Eran cerca de las seis de la tarde cuando todos se quedaron boquiabiertos con las fotos que ya daban la vuelta al mundo por Internet. Cada click sonaba como un humillante signo de admiración que berreaba contra la naturaleza. Las imágenes del crudo expandiéndose como la grasa en la sartén fueron el prólogo de la desgracia de miles de animales que veían su piel marchitar con ropa de marca. BP firma el abrigo que terminó por ahogar la vida en el mar. Pero no fue hasta ayer, a las seis de la tarde, cuando vimos el espeluznante plano. La toma inicial. La precuela de la saga. El horror de empeñarnos en superar, con sorna, la ficción con realidad.
‘Deepwater Horizon’ no es el título de una película de Jerry Bruckheimer (‘Prince of Persia’, ‘Piratas del Caribe’). Por ahora. Es el nombre de la plataforma petrolífera que ha originado el mayor desastre biológico de la historia de Estados Unidos. Y, perdonen la ironía, pero parece que todas las decisiones políticas y económicas de los USA se tomen pensando en su versión cinematográfica.

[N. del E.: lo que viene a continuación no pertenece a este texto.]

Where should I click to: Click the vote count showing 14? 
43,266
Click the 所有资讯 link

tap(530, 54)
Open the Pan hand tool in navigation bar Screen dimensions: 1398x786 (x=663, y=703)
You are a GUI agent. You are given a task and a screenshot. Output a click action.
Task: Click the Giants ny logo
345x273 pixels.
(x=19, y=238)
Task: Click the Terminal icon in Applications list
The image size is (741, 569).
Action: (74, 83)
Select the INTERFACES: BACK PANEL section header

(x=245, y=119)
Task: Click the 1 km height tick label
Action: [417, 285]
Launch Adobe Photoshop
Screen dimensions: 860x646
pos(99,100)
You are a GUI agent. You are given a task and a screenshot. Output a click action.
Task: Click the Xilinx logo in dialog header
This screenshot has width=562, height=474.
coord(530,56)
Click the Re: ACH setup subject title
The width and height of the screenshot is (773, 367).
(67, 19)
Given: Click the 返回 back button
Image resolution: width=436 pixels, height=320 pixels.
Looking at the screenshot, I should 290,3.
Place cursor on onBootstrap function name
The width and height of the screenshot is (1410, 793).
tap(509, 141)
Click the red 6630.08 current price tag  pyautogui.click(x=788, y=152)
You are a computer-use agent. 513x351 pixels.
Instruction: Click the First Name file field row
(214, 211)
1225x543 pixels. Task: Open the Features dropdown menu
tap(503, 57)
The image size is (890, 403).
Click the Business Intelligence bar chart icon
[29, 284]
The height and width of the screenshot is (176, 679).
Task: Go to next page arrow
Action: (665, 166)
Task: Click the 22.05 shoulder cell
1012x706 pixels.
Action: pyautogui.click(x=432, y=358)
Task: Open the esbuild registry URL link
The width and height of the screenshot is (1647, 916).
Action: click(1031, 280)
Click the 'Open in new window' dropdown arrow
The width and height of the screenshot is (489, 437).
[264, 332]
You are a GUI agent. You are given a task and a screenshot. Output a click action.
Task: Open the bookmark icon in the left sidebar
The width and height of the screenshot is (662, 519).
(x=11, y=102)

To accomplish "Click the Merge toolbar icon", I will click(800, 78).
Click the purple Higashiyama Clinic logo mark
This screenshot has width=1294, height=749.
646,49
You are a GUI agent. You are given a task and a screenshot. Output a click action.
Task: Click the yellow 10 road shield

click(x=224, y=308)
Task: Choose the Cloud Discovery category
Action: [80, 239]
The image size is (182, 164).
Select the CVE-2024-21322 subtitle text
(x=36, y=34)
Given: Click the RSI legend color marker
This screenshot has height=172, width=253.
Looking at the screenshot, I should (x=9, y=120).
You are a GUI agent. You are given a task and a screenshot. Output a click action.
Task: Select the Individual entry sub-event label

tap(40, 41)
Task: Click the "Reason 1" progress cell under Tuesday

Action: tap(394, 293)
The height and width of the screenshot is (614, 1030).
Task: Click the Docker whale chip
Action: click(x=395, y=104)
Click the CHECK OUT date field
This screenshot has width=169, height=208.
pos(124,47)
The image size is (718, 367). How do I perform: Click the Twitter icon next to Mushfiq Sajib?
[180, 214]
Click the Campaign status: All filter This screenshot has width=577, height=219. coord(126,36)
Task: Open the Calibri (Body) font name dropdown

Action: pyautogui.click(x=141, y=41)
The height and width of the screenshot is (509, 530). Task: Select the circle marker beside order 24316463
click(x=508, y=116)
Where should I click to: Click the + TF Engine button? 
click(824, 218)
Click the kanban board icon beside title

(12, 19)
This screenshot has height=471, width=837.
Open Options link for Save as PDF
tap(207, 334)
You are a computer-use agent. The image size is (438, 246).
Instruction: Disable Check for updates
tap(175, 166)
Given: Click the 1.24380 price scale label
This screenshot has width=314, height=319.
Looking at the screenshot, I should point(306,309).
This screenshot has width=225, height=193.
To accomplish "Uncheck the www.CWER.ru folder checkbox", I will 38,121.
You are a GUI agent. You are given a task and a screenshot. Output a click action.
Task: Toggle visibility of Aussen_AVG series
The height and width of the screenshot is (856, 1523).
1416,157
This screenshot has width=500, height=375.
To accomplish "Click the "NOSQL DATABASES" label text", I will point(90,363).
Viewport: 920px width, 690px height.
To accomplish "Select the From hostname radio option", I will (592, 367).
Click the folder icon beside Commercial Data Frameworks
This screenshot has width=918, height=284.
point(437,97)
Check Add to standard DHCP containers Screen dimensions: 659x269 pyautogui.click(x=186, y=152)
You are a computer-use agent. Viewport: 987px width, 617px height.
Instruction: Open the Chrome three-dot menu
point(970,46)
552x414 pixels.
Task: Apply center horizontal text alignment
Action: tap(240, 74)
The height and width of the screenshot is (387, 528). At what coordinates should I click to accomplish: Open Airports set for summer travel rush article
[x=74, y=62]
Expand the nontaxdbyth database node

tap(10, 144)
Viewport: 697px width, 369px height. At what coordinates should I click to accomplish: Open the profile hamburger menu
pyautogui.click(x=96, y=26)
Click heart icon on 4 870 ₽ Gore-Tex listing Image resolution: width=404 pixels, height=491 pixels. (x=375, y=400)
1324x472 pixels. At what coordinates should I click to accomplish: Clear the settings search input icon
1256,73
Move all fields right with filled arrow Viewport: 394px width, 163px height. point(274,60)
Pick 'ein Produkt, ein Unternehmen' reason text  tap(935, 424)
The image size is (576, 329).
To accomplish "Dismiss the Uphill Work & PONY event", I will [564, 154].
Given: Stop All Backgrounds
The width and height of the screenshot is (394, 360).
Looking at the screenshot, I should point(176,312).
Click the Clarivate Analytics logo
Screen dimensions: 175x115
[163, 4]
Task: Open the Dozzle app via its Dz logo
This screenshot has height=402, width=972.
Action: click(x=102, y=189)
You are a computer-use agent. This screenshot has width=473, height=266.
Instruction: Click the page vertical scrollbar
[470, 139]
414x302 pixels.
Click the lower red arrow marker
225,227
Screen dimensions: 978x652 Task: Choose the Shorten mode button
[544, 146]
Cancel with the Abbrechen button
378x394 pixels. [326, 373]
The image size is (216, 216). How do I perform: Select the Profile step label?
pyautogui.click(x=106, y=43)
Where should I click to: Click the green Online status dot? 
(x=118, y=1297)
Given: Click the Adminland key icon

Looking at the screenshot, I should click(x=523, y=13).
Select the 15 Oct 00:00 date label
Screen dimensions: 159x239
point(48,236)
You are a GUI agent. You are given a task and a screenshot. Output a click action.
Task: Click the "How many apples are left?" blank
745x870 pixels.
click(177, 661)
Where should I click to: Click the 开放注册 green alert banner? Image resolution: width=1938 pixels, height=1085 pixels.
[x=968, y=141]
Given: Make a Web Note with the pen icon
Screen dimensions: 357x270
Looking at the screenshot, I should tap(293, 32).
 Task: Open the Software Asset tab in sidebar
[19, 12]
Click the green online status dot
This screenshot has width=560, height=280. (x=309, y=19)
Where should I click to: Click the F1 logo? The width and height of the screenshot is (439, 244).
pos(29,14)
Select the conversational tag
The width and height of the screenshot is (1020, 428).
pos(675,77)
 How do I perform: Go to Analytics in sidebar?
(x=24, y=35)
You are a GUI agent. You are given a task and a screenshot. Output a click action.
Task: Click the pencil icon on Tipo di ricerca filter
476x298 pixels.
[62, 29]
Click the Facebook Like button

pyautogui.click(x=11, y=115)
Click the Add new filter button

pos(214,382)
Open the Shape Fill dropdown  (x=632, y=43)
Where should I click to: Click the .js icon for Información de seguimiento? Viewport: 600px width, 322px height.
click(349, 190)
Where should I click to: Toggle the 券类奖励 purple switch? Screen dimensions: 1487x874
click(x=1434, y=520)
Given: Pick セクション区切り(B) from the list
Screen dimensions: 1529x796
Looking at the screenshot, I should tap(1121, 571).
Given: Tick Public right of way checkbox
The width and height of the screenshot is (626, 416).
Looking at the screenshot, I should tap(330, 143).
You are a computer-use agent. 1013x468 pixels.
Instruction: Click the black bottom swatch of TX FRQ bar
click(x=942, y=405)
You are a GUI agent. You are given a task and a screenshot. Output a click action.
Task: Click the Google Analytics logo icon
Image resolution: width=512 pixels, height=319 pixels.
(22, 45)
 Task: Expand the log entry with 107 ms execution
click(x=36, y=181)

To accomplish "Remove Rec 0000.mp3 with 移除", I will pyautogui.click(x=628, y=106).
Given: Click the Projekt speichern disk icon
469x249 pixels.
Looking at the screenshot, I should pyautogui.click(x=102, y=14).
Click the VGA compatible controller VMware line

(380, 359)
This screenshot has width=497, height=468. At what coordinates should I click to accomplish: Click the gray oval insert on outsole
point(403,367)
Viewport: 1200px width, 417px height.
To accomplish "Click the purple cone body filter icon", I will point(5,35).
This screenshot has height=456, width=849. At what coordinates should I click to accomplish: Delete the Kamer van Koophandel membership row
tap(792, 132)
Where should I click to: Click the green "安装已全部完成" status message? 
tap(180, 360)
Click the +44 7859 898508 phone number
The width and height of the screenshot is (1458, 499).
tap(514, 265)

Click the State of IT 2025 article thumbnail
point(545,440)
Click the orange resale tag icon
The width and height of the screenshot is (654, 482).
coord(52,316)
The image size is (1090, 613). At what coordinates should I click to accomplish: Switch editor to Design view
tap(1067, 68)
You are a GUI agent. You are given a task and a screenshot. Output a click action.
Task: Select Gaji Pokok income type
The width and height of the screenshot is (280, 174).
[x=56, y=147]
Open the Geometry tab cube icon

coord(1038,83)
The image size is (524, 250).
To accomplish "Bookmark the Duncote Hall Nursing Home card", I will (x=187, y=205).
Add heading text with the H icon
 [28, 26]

EE.UU. está acostumbrado a darle aires de grandeza a éxitos y fracasos. Convirtiendo -quizás banalizando- el drama en un goteo incesante de líneas para un nuevo guión. Tan sólo espero que la película sea fiel a la realidad y que cuente cómo, al final, ganaron los buenos y perdieron los malos. Perdieron las barbaridades, las decisiones macroeconómicas y la desinformación.
Sin embargo, la gota de Fairy que limpie el estropicio, por arte de magia, parece que no llega (se habla hasta de bombas atómicas). No hay inteligentísimos científicos que descubren la solución ni ávidos periodistas que sacan lustro a la verdad. Porque aquí, la única verdad es que el cine nos ha creado demasiadas expectativas. Y el mundo rebosa mierda por los cuatro costados.